• **Task goal**
Starting at the line that contains "Image resolution: width=1020" and continuing through the end of the records, write those lines out again with "chevron" swapped for "arrow" and nothing else altered.

─── Task data ───

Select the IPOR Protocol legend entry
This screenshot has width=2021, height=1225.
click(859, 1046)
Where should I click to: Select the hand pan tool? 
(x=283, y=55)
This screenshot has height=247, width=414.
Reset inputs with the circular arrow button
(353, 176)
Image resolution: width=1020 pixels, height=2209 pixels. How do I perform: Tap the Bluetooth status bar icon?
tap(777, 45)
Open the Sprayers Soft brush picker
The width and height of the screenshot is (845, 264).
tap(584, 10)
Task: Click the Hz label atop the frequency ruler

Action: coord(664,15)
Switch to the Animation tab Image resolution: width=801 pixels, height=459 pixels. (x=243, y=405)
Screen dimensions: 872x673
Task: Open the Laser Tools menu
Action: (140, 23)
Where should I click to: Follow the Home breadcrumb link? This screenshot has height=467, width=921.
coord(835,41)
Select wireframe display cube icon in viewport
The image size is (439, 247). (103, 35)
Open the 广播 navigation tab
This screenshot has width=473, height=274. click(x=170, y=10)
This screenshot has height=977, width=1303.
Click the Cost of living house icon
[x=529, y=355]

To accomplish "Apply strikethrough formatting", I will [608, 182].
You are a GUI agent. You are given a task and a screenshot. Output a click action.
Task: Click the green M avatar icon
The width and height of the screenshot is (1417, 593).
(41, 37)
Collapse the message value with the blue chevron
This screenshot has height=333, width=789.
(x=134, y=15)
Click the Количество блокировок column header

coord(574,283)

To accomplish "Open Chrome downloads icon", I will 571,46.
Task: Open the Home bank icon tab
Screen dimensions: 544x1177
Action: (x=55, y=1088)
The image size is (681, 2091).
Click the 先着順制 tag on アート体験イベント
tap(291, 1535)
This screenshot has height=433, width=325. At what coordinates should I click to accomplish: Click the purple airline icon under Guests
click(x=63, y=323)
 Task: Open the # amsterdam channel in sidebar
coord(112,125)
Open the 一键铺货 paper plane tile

───

• **Solution to this problem**
Image resolution: width=1020 pixels, height=2209 pixels. How do I perform: Tap the Bluetooth status bar icon?
tap(777, 45)
Open the Sprayers Soft brush picker
The width and height of the screenshot is (845, 264).
tap(584, 10)
Task: Click the Hz label atop the frequency ruler

Action: coord(664,15)
Switch to the Animation tab Image resolution: width=801 pixels, height=459 pixels. (x=243, y=405)
Screen dimensions: 872x673
Task: Open the Laser Tools menu
Action: (140, 23)
Where should I click to: Follow the Home breadcrumb link? This screenshot has height=467, width=921.
coord(835,41)
Select wireframe display cube icon in viewport
The image size is (439, 247). (103, 35)
Open the 广播 navigation tab
This screenshot has width=473, height=274. click(x=170, y=10)
This screenshot has height=977, width=1303.
Click the Cost of living house icon
[x=529, y=355]

To accomplish "Apply strikethrough formatting", I will [608, 182].
You are a GUI agent. You are given a task and a screenshot. Output a click action.
Task: Click the green M avatar icon
The width and height of the screenshot is (1417, 593).
(41, 37)
Collapse the message value with the blue arrow
This screenshot has height=333, width=789.
(x=134, y=15)
Click the Количество блокировок column header

coord(574,283)

To accomplish "Open Chrome downloads icon", I will 571,46.
Task: Open the Home bank icon tab
Screen dimensions: 544x1177
Action: (x=55, y=1088)
The image size is (681, 2091).
Click the 先着順制 tag on アート体験イベント
tap(291, 1535)
This screenshot has height=433, width=325. At what coordinates should I click to accomplish: Click the purple airline icon under Guests
click(x=63, y=323)
 Task: Open the # amsterdam channel in sidebar
coord(112,125)
Open the 一键铺货 paper plane tile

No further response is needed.